Your objective — Only one stretch of the data below is wanted: the lines starting at the one with "Click the Additional Insights plus icon" and ending at the one with "This screenshot has height=1290, width=1857.", both included, given again exactly.

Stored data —
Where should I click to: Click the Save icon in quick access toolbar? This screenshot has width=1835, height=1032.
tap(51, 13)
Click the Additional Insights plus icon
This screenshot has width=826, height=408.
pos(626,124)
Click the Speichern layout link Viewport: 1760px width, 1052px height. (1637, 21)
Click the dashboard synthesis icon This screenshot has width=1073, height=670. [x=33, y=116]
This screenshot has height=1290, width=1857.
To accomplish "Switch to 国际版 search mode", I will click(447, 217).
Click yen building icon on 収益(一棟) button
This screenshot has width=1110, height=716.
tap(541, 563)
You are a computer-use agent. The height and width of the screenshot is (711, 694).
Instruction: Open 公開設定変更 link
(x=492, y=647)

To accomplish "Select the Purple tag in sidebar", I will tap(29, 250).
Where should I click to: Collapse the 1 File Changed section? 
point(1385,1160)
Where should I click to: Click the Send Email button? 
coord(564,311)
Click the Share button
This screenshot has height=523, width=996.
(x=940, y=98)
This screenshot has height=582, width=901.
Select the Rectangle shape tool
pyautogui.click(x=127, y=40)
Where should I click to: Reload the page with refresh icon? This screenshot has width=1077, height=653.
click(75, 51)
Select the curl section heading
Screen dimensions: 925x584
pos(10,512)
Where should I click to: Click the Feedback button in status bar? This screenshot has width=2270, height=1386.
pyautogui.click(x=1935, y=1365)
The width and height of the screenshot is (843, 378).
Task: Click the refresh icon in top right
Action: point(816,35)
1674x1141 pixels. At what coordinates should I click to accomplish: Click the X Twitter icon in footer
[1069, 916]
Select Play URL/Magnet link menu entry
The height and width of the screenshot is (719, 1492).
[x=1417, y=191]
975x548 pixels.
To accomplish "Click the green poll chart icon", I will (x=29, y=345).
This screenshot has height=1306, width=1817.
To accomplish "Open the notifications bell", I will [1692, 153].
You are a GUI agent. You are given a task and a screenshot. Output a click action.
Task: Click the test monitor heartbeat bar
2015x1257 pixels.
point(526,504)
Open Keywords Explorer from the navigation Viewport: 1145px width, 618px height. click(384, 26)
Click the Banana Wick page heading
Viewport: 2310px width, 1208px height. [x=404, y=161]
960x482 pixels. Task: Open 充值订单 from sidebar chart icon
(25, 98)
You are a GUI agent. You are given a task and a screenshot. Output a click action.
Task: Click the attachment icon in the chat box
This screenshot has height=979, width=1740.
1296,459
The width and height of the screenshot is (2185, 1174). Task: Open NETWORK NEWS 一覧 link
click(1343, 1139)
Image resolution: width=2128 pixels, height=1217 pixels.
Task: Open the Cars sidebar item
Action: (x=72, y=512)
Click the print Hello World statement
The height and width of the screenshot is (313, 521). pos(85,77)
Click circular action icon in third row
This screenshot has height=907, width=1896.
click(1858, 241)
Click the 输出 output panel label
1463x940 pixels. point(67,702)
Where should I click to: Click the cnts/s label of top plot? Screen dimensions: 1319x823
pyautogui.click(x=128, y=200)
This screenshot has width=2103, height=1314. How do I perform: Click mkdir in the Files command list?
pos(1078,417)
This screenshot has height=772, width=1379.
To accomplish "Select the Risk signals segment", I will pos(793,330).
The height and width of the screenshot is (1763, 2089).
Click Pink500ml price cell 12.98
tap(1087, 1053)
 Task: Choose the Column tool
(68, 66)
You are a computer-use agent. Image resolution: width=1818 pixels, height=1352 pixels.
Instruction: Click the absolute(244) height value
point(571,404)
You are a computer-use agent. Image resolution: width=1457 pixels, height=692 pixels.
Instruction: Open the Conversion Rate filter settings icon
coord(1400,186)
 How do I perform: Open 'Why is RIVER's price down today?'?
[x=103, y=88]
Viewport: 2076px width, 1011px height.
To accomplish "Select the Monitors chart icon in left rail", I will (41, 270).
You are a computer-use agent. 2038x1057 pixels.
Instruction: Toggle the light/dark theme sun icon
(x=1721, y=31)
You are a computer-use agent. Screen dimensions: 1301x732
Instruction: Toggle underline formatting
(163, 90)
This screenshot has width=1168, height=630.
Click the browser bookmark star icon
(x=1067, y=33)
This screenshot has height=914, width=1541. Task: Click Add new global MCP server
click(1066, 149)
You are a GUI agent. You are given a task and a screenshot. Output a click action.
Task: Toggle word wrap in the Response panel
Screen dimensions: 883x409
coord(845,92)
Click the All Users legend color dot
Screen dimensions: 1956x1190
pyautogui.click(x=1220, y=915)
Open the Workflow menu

Answer box —
Click the Additional Insights plus icon
This screenshot has width=826, height=408.
pos(626,124)
Click the Speichern layout link Viewport: 1760px width, 1052px height. (1637, 21)
Click the dashboard synthesis icon This screenshot has width=1073, height=670. [x=33, y=116]
This screenshot has height=1290, width=1857.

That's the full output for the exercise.